"For my life-time, perhaps! Such heirlooms revert to the family. I look upon them as a property entrusted to my keeping."
"Give me the ornaments," cried Baluzzi, taking hold quickly.
"Impossible," replied Giulia, paling. "They are my wedding jewels for tomorrow."
"Haha," laughed Baluzzi. "And you do not fear that these sparkling stones should scorch your hair, or change themselves into little snakes, such as play around the heads of the Furies? I have a great undertaking in prospect, besides, I have much money to pay in Russia. I offer you the choice: give me the diadem or I remain. I shall expose you before all the world, and assert my rights."
Giulia looked once more imploringly at him. Her eye dropped. She was weary of the endless torture.

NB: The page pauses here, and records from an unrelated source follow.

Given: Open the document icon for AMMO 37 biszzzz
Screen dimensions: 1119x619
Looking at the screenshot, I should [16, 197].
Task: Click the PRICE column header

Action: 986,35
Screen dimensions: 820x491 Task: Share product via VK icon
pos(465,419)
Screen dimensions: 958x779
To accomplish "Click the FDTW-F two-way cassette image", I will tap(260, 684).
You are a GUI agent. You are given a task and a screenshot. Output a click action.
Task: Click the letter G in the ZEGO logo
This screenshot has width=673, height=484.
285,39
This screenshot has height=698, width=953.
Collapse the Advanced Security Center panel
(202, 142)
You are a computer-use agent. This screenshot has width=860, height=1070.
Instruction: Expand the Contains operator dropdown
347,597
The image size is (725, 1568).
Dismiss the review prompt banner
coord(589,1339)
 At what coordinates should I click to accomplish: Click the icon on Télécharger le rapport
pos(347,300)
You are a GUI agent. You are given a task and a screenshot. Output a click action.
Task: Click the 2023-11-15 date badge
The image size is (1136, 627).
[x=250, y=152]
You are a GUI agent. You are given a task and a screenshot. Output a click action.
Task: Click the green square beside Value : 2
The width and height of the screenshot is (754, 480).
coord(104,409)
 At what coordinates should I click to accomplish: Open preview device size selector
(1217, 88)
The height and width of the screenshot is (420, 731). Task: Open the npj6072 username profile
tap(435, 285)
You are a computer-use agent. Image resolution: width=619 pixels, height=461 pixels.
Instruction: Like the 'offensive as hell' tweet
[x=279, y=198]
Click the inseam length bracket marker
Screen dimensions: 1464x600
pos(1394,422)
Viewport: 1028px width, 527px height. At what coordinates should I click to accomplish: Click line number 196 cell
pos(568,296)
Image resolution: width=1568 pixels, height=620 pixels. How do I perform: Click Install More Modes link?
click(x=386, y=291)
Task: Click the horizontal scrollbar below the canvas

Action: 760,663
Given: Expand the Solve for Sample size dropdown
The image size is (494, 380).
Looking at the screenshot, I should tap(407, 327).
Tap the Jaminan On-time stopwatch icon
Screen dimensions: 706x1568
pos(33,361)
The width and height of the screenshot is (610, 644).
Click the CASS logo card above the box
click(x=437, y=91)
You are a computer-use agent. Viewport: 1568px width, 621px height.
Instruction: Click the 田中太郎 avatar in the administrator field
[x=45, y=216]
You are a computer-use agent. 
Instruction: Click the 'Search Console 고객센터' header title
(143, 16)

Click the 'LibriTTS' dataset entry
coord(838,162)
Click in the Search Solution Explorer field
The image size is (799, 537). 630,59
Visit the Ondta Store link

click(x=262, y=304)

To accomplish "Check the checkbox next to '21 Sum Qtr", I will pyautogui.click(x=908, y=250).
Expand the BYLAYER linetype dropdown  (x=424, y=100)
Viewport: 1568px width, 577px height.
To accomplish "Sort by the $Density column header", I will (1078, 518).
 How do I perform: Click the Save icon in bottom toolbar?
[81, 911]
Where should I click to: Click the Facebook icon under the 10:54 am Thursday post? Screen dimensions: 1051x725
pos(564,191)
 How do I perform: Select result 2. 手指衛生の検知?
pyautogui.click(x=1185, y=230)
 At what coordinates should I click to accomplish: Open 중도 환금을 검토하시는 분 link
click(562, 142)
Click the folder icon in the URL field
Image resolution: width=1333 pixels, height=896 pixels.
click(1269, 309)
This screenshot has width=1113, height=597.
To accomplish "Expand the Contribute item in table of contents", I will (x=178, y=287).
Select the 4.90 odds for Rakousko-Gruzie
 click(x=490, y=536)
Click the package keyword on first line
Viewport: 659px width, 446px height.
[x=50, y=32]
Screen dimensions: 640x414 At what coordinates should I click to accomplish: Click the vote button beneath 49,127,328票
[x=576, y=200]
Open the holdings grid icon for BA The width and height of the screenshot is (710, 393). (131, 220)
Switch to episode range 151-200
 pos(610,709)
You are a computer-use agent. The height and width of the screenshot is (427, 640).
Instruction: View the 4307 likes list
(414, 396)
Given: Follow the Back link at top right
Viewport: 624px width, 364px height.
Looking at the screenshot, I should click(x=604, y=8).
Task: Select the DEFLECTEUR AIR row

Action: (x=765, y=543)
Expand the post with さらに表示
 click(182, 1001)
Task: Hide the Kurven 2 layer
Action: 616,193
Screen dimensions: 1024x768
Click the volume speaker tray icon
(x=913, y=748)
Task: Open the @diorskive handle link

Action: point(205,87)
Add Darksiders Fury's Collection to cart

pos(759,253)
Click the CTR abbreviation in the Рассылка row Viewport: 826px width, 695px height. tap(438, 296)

"Cease! I beseech you, Baluzzi! What shall I say? How excuse myself?"
"Invent a robber. You are inventive enough. A lie, more or less, cannot matter to you, and this is not the worst," added he, scornfully.
"Oh, this torture, this humiliation! Am I not a cowardly woman? Where is my pride, where is my strength? Have you not appeared as one come to warn me, to call to me, 'So far, and no farther! Cease, cease from your reckless game!' And I have not courage to resign, standing before supreme happiness, not the courage of truth, not the courage to speak one single word, to avoid an act of infamous sacrilege! Unworthy struggling, and cheating! That is the greatest humiliation. In open confession, in the lowest abnegation, before universal repudiation, there would still be sublimity! A voice would cry to me, 'You have done rightly,' and above my head I should hear the fluttering of the wings of my life's good genii who have long since forsaken me."
She seemed to be speaking to herself! Eagerly Baluzzi awaited the decisive result of this monologue, at the same time with his eyes devouring the diamonds in Giulia's hand.
"I cannot," cried she suddenly, striking her brow with her clenched hand. "I am too weak, too powerless! Duty's command appears like a horrible spectre that gives me up to boundless misery, while under the spell of criminal silence an ardently longed-for happiness beckons to me. Pity, pity!"